> [Work item]: Return the records word for word. Pictures do not belong in the copy.

> [Exercise input]:
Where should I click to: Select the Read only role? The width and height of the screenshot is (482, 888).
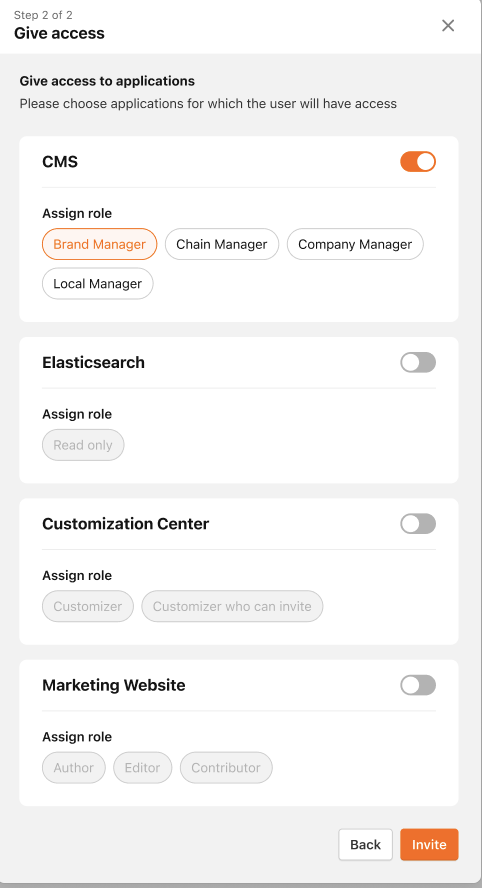83,445
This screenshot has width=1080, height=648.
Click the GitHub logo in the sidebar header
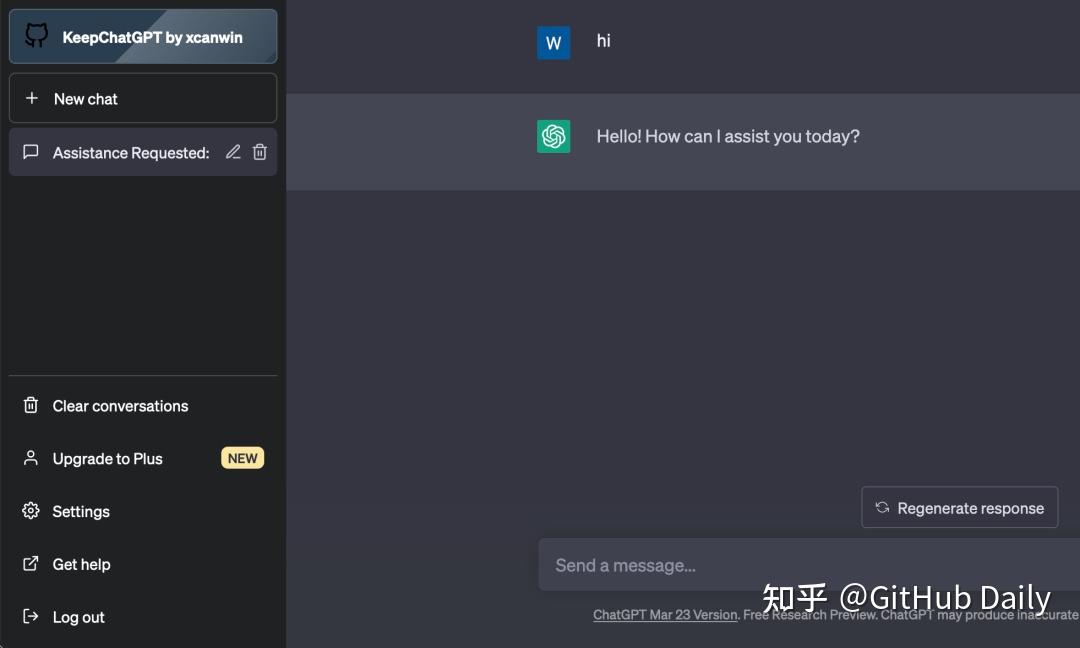point(36,36)
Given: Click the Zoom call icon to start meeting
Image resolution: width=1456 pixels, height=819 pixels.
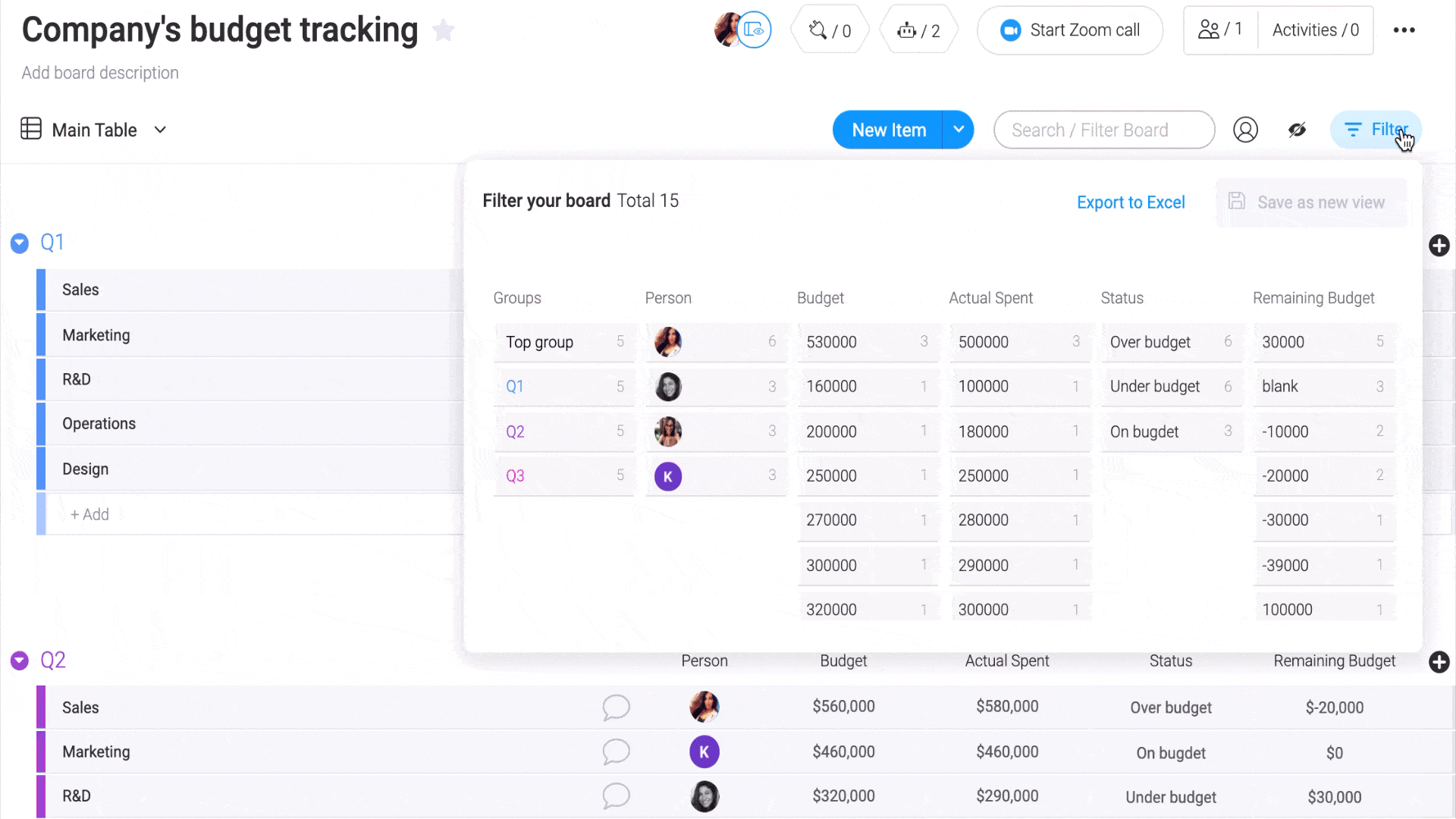Looking at the screenshot, I should pos(1010,30).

> [Response to this exercise]:
Where should I click to: Select the Read only role? The width and height of the screenshot is (482, 888).
83,445
This screenshot has width=1080, height=648.
Click the GitHub logo in the sidebar header
point(36,36)
Given: Click the Zoom call icon to start meeting
Image resolution: width=1456 pixels, height=819 pixels.
Looking at the screenshot, I should pos(1010,30).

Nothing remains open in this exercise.